*** Gegevens

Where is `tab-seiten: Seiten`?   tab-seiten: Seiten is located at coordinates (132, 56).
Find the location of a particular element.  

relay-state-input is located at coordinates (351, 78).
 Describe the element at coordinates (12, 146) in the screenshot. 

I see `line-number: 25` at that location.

******
*** Gegevens

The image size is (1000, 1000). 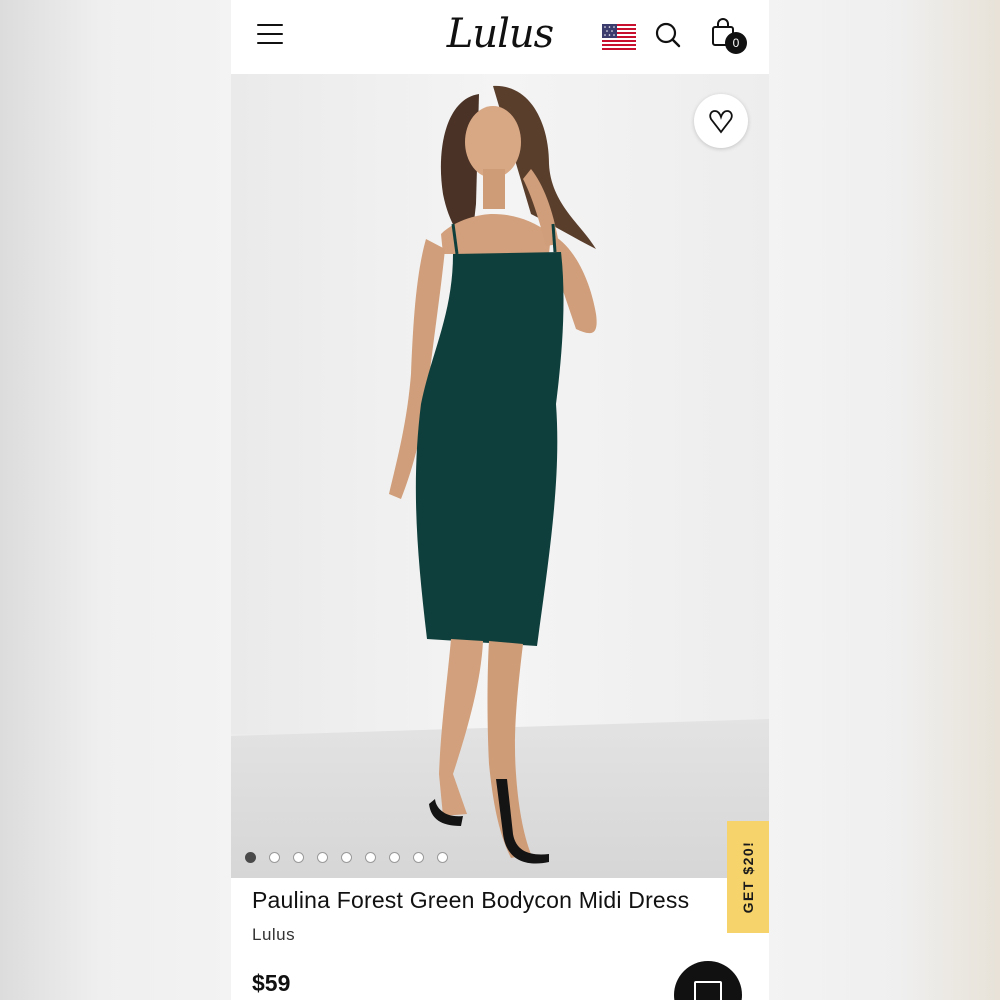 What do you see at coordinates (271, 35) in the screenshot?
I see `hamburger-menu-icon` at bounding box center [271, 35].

******
*** Gegevens

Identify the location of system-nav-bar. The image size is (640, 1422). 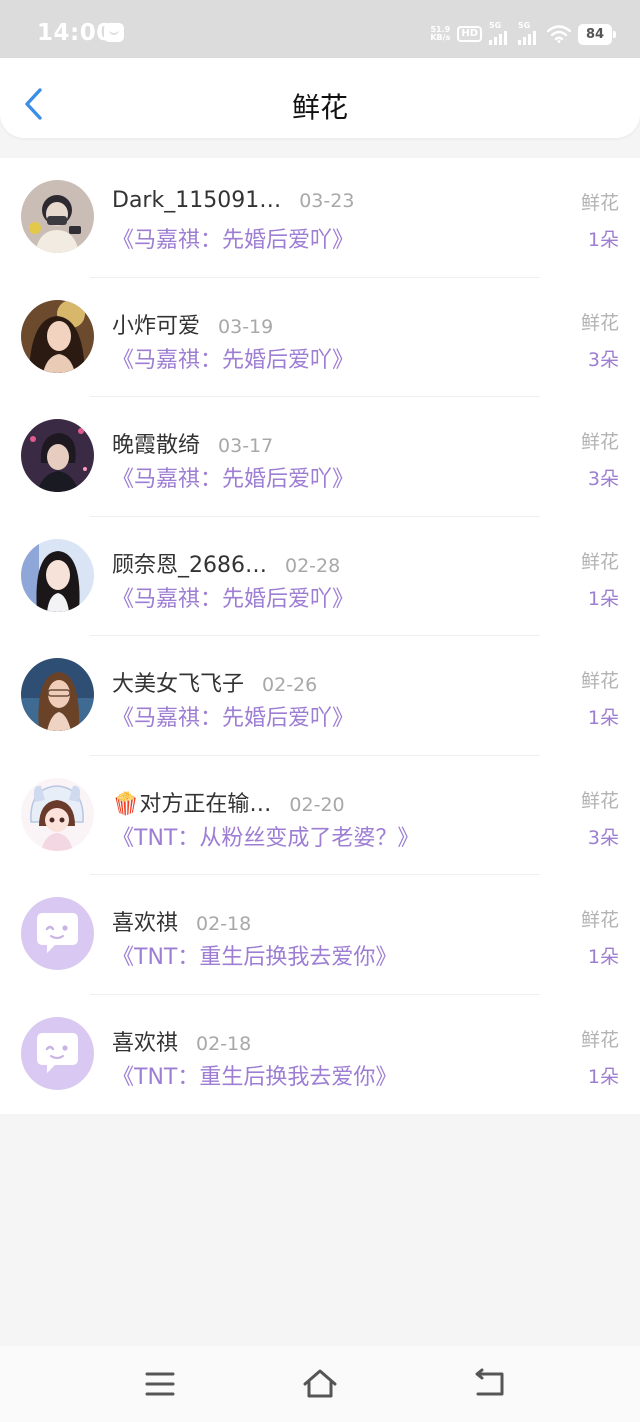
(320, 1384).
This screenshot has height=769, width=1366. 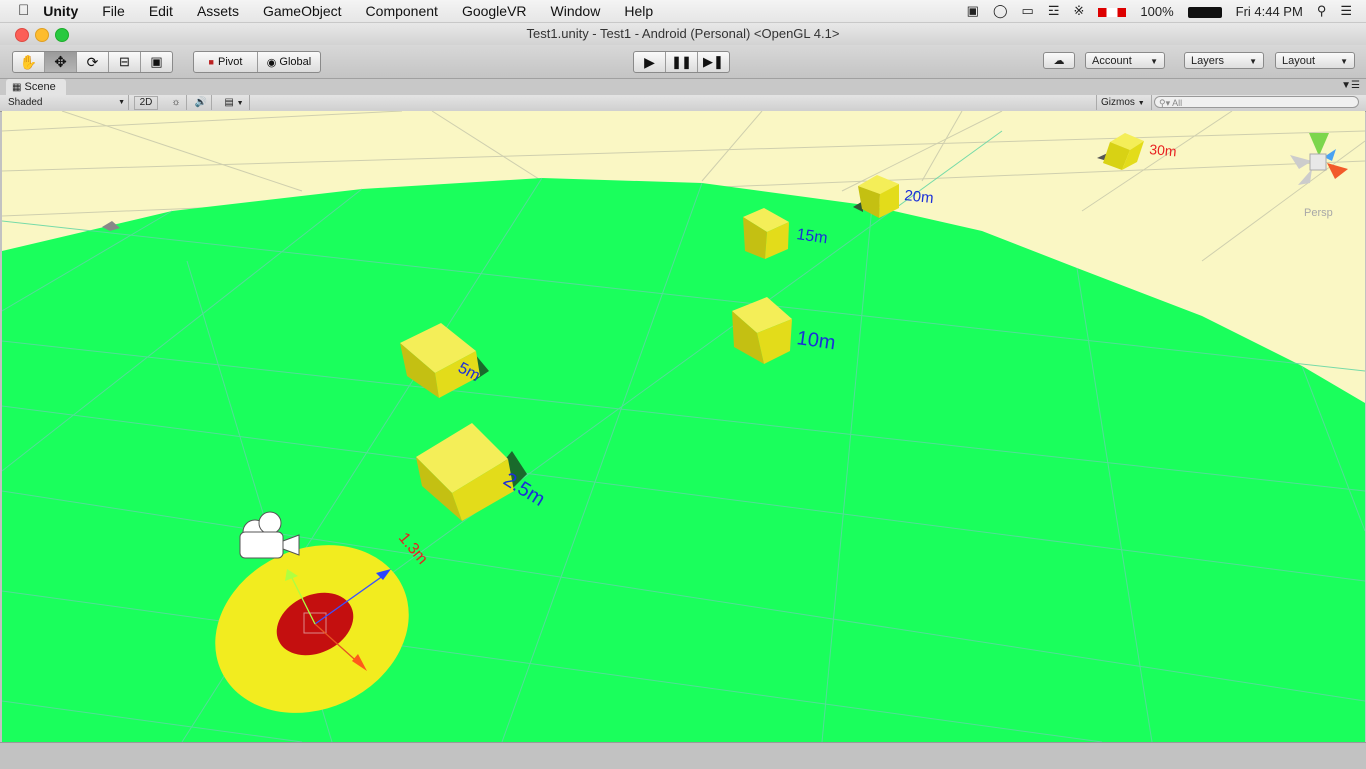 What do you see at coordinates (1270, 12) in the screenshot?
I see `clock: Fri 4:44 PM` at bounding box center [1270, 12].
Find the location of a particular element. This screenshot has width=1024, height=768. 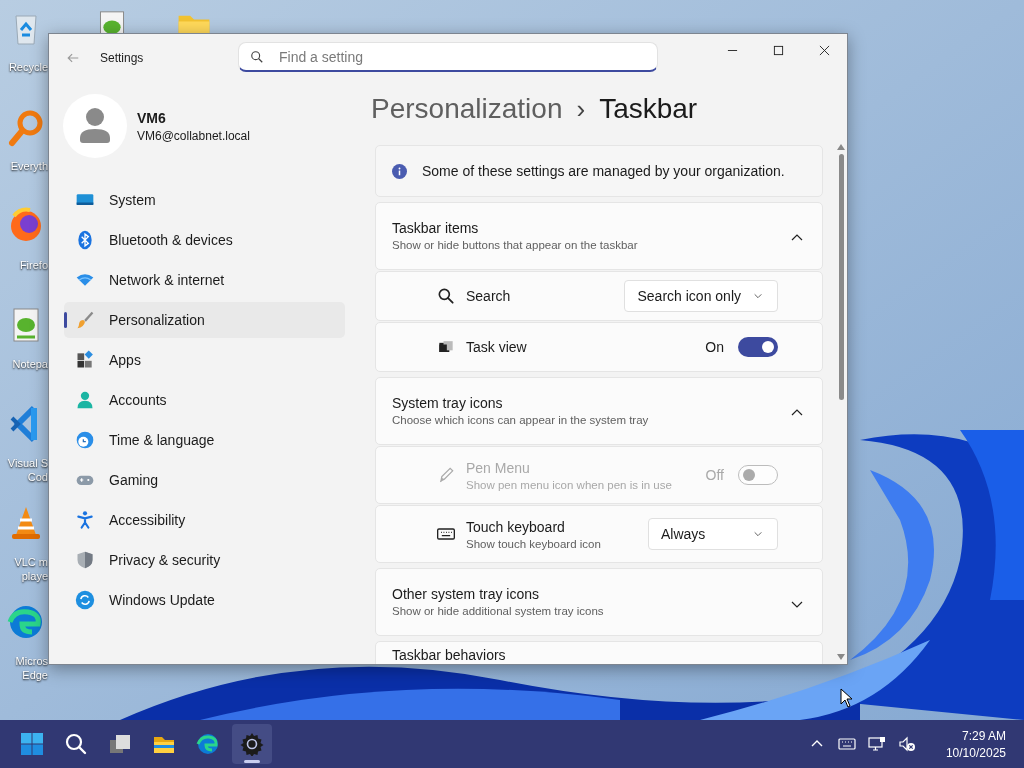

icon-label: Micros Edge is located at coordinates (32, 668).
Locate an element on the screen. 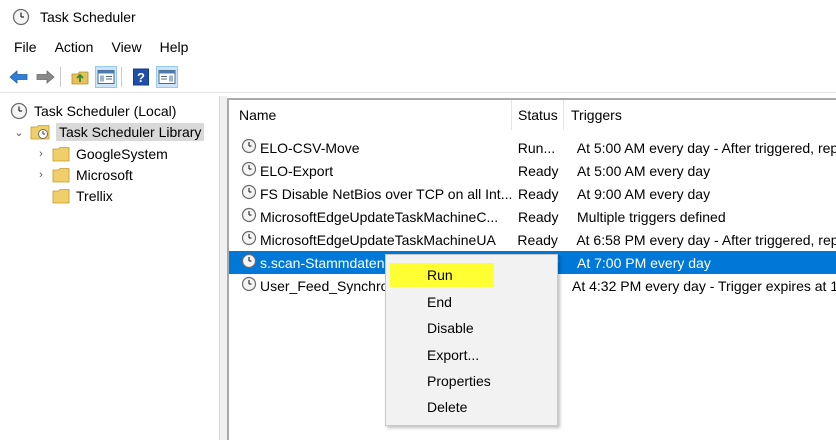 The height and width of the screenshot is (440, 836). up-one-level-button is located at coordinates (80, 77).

******

» **Taakomschrijving**
Geef de regels vanaf de regel met "Describe the element" tot en met de regel met "at that location." opnieuw. Wissel daarin "screenshot" in voor "image" en laat al het andere ongewijzigd.

» **Oplossing**
 Describe the element at coordinates (12, 146) in the image. 

I see `line-number: 25` at that location.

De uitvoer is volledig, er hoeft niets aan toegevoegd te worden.